## Brief:
Copy each line of the entries below that contains the string "Expand".

-- Entries shown follows --

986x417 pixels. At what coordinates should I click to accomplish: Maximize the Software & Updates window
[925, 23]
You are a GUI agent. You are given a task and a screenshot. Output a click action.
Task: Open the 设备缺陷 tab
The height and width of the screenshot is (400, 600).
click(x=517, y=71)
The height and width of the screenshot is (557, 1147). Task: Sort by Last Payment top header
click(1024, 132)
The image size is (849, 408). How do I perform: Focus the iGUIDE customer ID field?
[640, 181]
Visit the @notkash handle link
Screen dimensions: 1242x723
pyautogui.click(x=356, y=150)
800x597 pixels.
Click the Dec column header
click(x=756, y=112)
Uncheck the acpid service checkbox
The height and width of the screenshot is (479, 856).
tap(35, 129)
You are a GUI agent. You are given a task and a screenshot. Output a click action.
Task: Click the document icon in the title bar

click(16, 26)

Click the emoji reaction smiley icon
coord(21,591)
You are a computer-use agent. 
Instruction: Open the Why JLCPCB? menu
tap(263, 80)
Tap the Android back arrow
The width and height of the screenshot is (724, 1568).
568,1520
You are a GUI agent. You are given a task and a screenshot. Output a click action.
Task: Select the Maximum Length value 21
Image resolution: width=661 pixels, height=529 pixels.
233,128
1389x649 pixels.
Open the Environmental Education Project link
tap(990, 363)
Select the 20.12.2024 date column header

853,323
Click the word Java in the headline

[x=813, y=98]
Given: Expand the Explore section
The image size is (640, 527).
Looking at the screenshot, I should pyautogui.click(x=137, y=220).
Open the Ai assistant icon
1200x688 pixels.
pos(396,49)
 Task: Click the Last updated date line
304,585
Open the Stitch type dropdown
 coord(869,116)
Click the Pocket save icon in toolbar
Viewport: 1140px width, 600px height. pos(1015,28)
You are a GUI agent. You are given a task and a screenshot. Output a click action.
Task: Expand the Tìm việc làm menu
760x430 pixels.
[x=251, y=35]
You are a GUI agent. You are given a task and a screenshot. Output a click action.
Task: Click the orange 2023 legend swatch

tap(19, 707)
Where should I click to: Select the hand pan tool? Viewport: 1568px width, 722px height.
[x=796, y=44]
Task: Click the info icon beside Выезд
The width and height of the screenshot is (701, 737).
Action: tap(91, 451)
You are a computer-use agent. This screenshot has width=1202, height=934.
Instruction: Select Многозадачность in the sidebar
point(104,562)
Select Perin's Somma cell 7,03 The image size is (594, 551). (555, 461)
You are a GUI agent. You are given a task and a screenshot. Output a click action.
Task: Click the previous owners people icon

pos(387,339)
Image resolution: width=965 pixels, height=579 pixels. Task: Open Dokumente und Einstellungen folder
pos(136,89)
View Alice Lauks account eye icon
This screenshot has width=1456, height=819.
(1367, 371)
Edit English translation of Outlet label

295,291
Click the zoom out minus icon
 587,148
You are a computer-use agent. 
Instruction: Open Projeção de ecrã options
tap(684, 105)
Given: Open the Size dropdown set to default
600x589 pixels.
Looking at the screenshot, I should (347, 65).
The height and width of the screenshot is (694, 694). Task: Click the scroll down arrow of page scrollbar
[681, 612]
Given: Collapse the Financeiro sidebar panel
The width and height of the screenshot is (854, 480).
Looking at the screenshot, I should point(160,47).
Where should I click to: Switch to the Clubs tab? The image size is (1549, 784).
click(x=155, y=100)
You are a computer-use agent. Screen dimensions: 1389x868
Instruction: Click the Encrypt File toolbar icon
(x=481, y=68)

-- Entries shown concluded --

## Worked solution:
Given: Expand the Explore section
Task: Expand the Tìm việc làm menu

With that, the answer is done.